To help level the playing field for women startup founders — who will go on to build more equitable AI products for the world — Google for Startups is launching a new fund for women-founded AI startups in Asia Pacific.
The Google for Startups Women Founders Fund will provide an equity-free cash award of $100,000 each to six startups from India, Japan and Korea. These are countries where we’ve seen a growing number of women-founded AI businesses through our programs in Google for Startups Campuses in Japan and Korea, and through Startup School in India — a program that mentored over 14,000 aspiring entrepreneurs in 2022.
The Google for Startups Women Founders Fund is the latest offering in our growing portfolio of Google for Startups Founders Funds, which have since 2020 provided more than $30 million to support underrepresented and at-risk founders in Africa, Europe, Brazil and the U.S. To date, more than 400 recipient startups have gone on to raise over $400 million in follow-on venture capital — so we know investing in underrepresented founders is the right way to help them grow their businesses.
Hyemin Lee, founder of Korea-based fintech startup Finda, was able to secure seed and pre-Series A funding to grow her AI-powered digital loans platform after participating in various Google for Startups programs, including Google for Startups Residency in 2016.
“While the investment environment has stabilized for startups, women founders still face biases and limited access to capital,” Hyemin says. “We are often treated with harsher standards and seen as less capable than male counterparts.

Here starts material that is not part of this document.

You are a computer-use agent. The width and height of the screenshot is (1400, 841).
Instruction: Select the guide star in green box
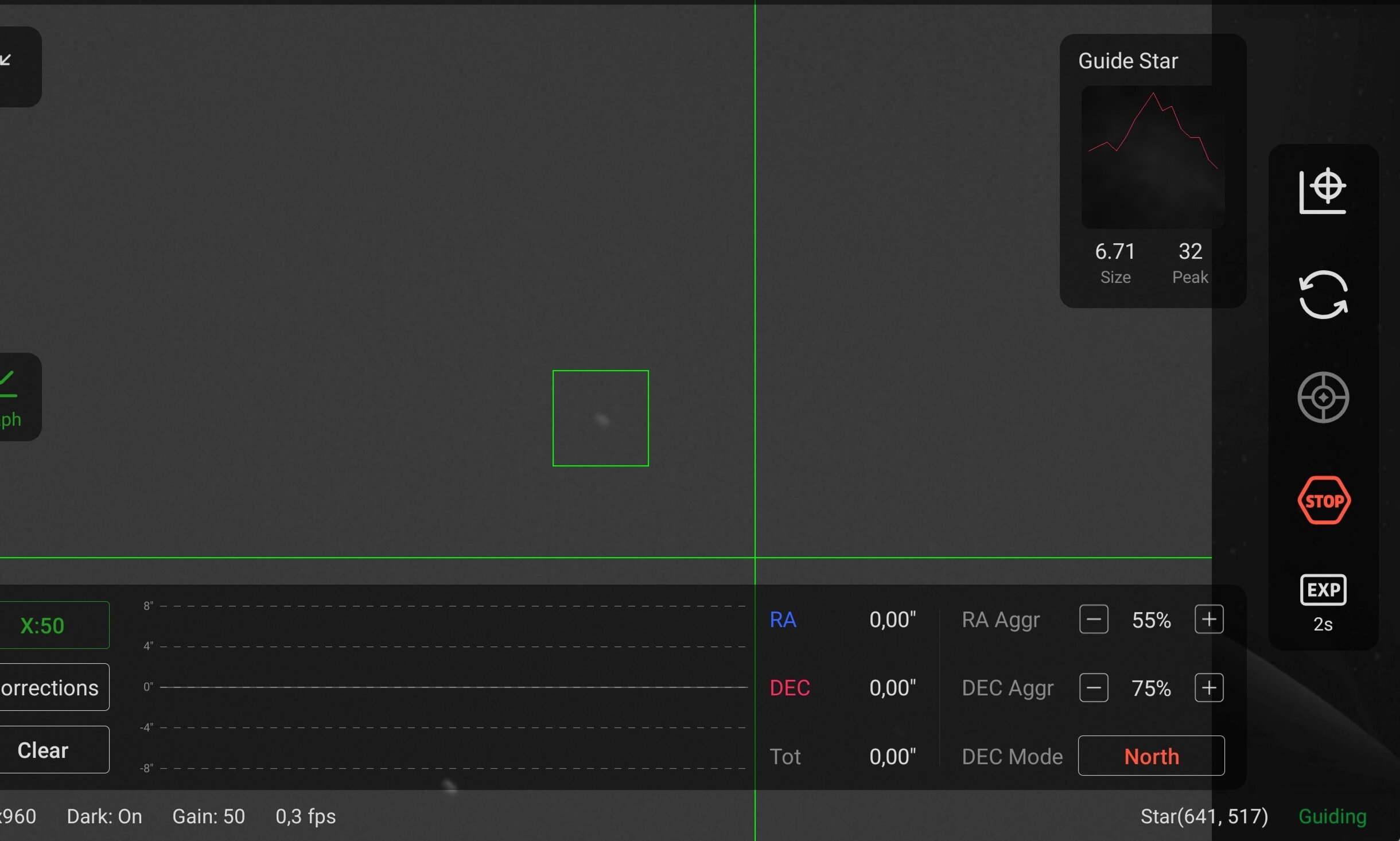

Women founders continue to need support to build credibility for their ideas and a community of like-minded people to champion one another.”
Mariko Magnan, founder of Japan-based personal concierge startup TPO, became more confident in pitching her business to international partners after attending last year’s Google for Startups Founders Academy. “The program provided unique and valuable learnings unlike anything I had received in Japan,” says Mariko. “Amid a male-centric startup ecosystem, the incorporation of more women leaders will act as a powerful catalyst for other women to follow suit.”
On top of equity-free capital, recipients of the Google for Startups Women Founders Fund will receive dedicated mentorship and technical support from Google experts. Interested founders in India, Japan and Korea can apply for the Women Founders Fund from today until August 15, 2023.